Quando menino, as excursões
nos levavam a Petrópolis. Pedíamos aos professores que deixassem os ônibus subirem a
montanha para que, pelo menos, víssemos as luzes do Rio.
Era emocionante. O Rio condensava tudo de bom que atribuíamos a uma cidade: beleza,
tolerância, alegria.
Dói ver um sonho de cidade
mergulhado em crise ambiental. O esgoto está sendo jogado
nas praias. As lagoas da Barra
da Tijuca estão à beira da morte. Não conseguem mais dissolver a quantidade de dejetos
que nelas é lançada. Viraram
cloacas.
Nos anos 50, quando cheguei,
não suspeitava que isso poderia acontecer. Algumas vozes
sutilmente nos alertaram: Tom
Jobim, Carlos Drummond de
Andrade, com suas crônicas
diárias, e, talvez, o próprio Rubem Braga intuíram isso nas
entrelinhas de seus cantos de
amor à cidade.
Quando voltei do exílio, no
fim da década dos 70, as águas
do Rio já não eram as mesmas.
No entanto, as pessoas continuavam tomando banho de
mar e, na verdade, graças às
melhores ligações entre as zonas norte e sul, as praias pareciam mais cheias.
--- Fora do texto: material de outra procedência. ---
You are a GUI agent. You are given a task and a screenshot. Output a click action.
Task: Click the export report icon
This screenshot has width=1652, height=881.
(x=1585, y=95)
Hoje a cidade vive um momento delicado. Todos se limitam a olhar apenas a beleza
das ondas batendo na praia.
Ninguém cai no mar. O que é
sentido pela maioria esmagadora, nesse momento de crise
ambiental, já era vivido por algumas pessoas que riscaram as
águas do Rio de seu mapa de
mergulho.
A súbita tomada de consciência se deve ao conserto do emissário submarino. O esgoto volta à praia e todos esperam o dia
em que volte a ser lançado ao
mar. E, com a ajuda das correntes, distancie-se da costa.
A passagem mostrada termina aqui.